START Data shown
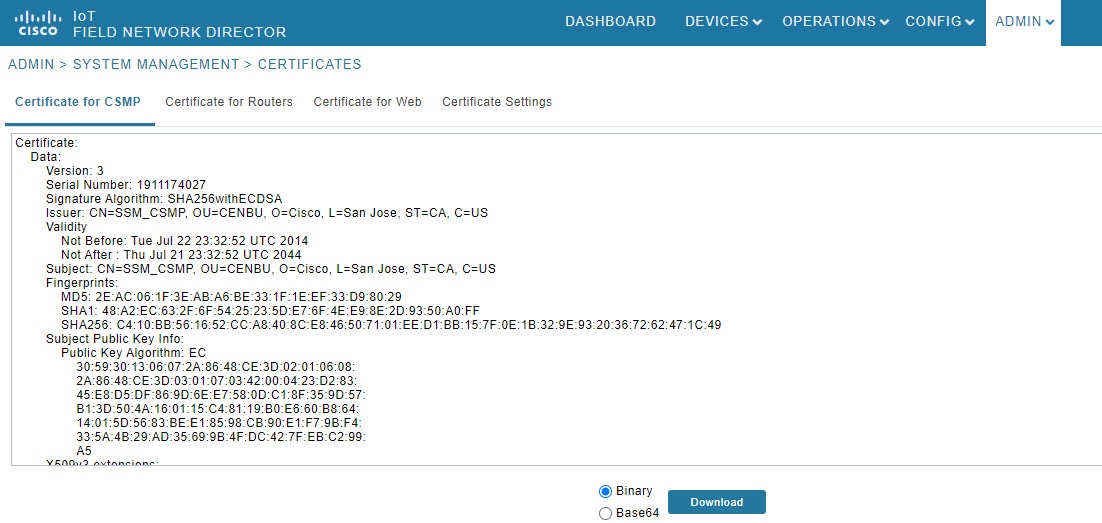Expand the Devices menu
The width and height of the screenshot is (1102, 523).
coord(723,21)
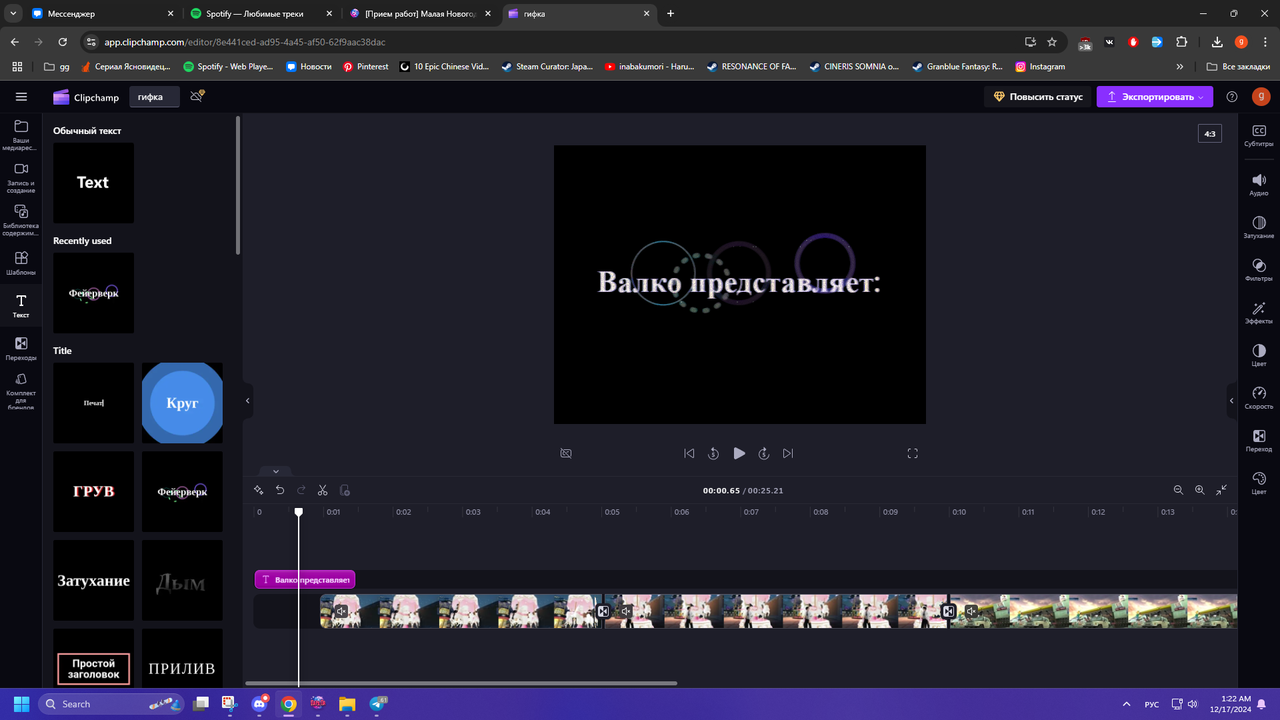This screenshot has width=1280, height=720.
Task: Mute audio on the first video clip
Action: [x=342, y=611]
END Data shown
START Data shown
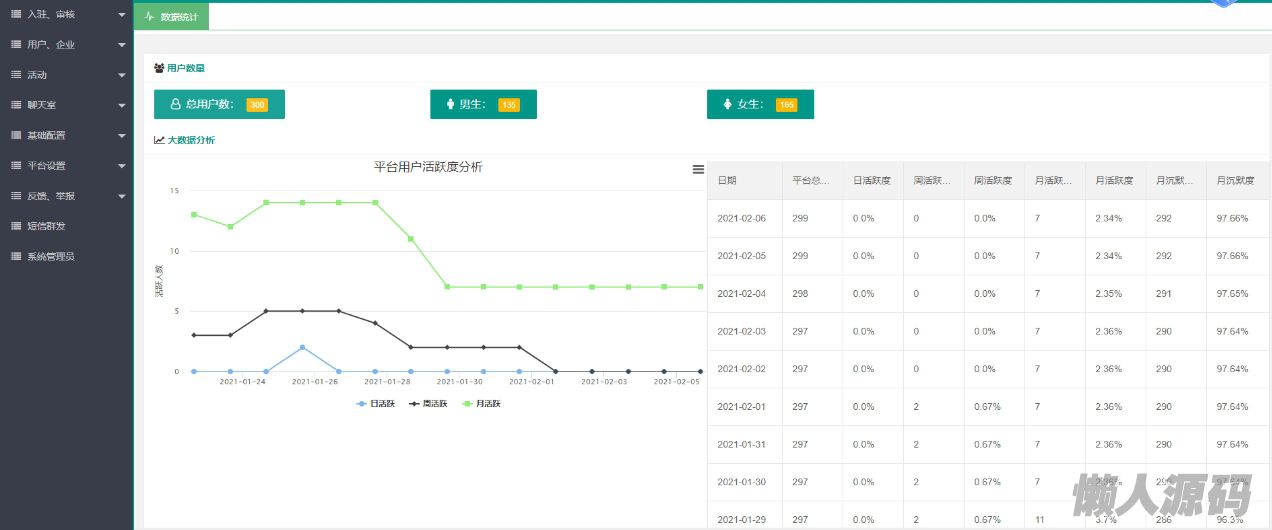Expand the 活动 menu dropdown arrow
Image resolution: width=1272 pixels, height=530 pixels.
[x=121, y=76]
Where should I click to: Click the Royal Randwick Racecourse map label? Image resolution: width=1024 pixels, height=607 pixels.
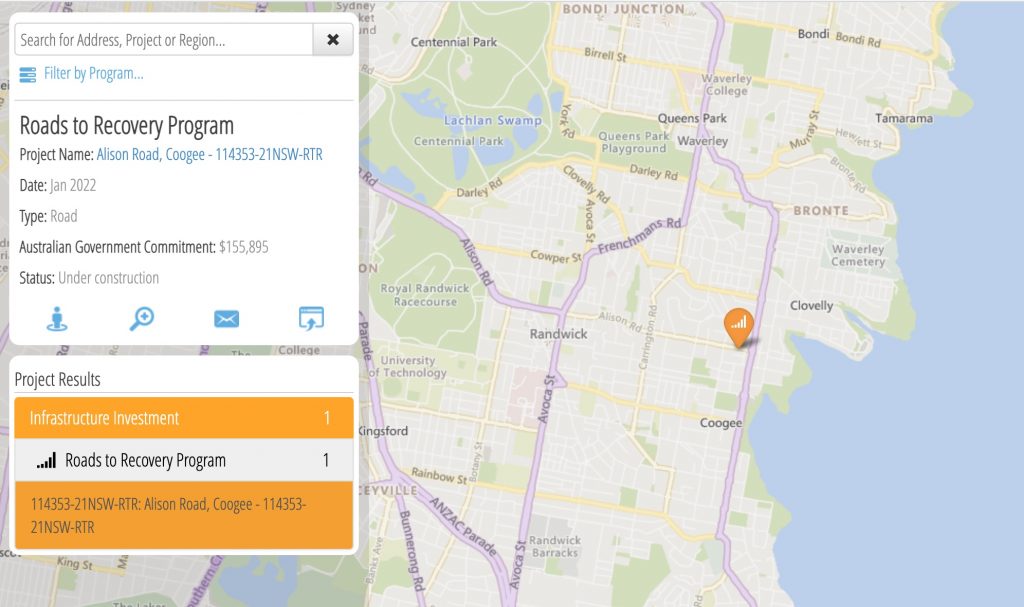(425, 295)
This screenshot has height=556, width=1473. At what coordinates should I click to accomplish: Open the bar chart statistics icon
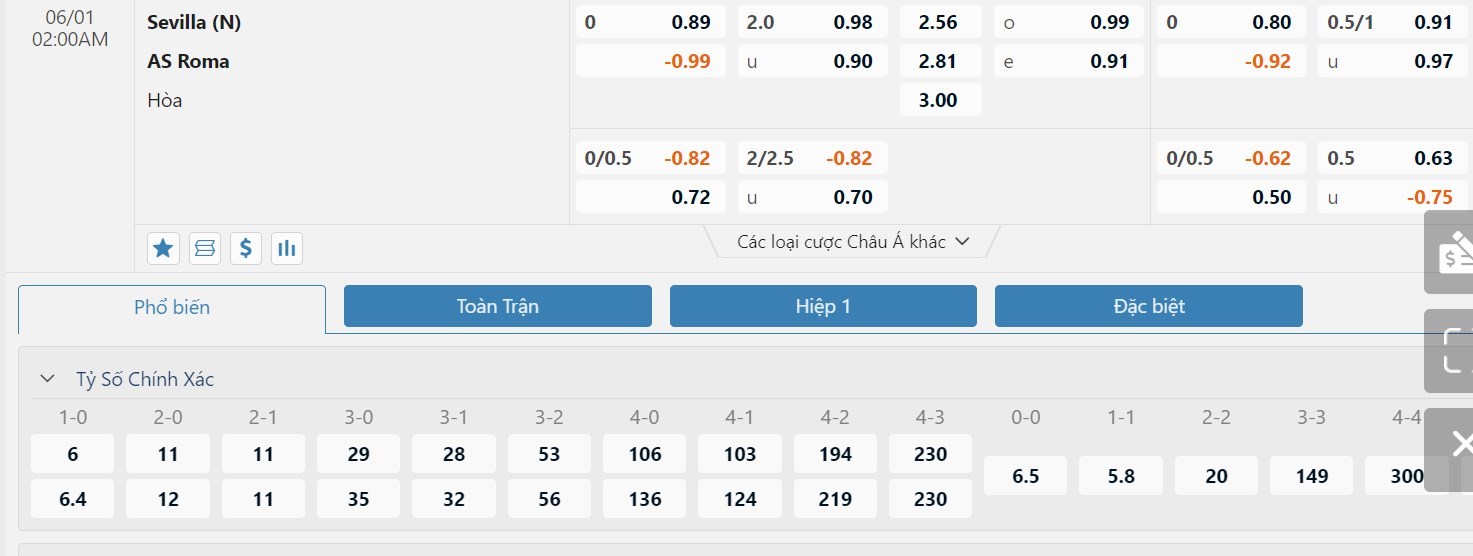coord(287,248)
END Data shown
What to produce ::
Quote the records from the line with "This screenshot has height=556, width=1473." up to and including the line with "coord(287,248)", omitting the pictures.

Expected output ::
This screenshot has height=556, width=1473. At what coordinates should I click to accomplish: Open the bar chart statistics icon
coord(287,248)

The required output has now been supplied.